The Hollywood version of drowning just isn't realistic. Lifeguards say most people wouldn't notice a drowning victim, even if they were just a couple yards away.

Rosalyn Kuhl, head lifeguard at the Salt Lake City Sports Complex, watches carefully for people who may be having trouble in the pool, including children who are having trouble swimming or may be getting too far away from their parents.

Lifeguards say parents should be very attentive, since drowning may not be as obvious as one would expect.

In one surveillance video, a 10-year-old child starts to go under, but no one seems to notice. A little more than five minutes later, a swimmer pulls him from the bottom of the pool.

"Hollywood definitely has the portrayal of a victim splashing everywhere, calling for help," said Colin O'Connor, the sports complex's head of aquatics.

Signs to watch for:
    Mouth and nose right around water level
  • Head tilted back
  • Victim may have glossy eyes
  • Victim won't be able to talk, much less scream

That's definitely not the case, though.

"It's pretty common for there to be a lot of people around the victim, and not notice at all that someone's in trouble," O'Connor said.

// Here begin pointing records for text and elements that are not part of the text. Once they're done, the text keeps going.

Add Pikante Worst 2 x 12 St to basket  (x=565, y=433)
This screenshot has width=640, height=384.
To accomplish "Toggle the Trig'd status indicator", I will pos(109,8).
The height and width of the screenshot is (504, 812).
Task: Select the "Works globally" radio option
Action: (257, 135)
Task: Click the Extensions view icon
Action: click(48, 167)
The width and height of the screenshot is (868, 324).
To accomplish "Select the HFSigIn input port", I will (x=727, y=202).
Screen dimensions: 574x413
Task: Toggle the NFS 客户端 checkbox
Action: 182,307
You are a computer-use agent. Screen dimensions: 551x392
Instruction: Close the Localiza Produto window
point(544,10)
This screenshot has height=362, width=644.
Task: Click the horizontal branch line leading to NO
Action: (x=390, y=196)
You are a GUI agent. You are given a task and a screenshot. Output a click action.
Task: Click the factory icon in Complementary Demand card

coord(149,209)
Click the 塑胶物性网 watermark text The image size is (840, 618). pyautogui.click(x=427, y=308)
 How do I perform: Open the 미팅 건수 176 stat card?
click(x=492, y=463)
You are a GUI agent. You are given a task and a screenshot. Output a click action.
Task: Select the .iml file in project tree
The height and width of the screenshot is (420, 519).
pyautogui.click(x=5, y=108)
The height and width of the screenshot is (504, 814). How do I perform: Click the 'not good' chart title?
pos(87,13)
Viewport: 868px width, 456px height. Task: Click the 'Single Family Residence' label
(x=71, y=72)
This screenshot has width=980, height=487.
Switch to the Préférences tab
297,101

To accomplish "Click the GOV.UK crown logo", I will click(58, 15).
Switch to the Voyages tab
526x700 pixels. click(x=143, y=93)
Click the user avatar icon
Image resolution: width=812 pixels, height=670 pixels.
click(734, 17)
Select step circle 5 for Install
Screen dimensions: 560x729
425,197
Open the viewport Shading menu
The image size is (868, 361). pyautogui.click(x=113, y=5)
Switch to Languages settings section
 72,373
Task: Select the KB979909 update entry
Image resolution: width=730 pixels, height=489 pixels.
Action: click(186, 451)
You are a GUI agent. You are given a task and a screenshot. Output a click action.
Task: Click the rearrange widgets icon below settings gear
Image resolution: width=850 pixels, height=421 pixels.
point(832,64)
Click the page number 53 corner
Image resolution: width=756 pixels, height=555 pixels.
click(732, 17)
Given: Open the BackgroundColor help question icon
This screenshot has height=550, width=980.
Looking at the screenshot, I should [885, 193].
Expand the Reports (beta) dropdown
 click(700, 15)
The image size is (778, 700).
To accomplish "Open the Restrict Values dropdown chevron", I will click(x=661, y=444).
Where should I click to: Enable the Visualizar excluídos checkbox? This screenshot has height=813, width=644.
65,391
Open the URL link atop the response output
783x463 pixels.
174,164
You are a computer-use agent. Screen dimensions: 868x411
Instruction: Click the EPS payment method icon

Lifeguards say that close observation is the kind of help they need. With so many people out there, it's tough to keep track of everyone all the time.

"Sometimes, you may not see any of those signs, so you need to be looking at the surface of the water and beneath it," Kuhl said.

According to the Centers for Disease Control, about 3,500 people die from non-boating related drownings each year. Those most at risk are children 4 years old and under, with most of those drownings happening in home swimming pools.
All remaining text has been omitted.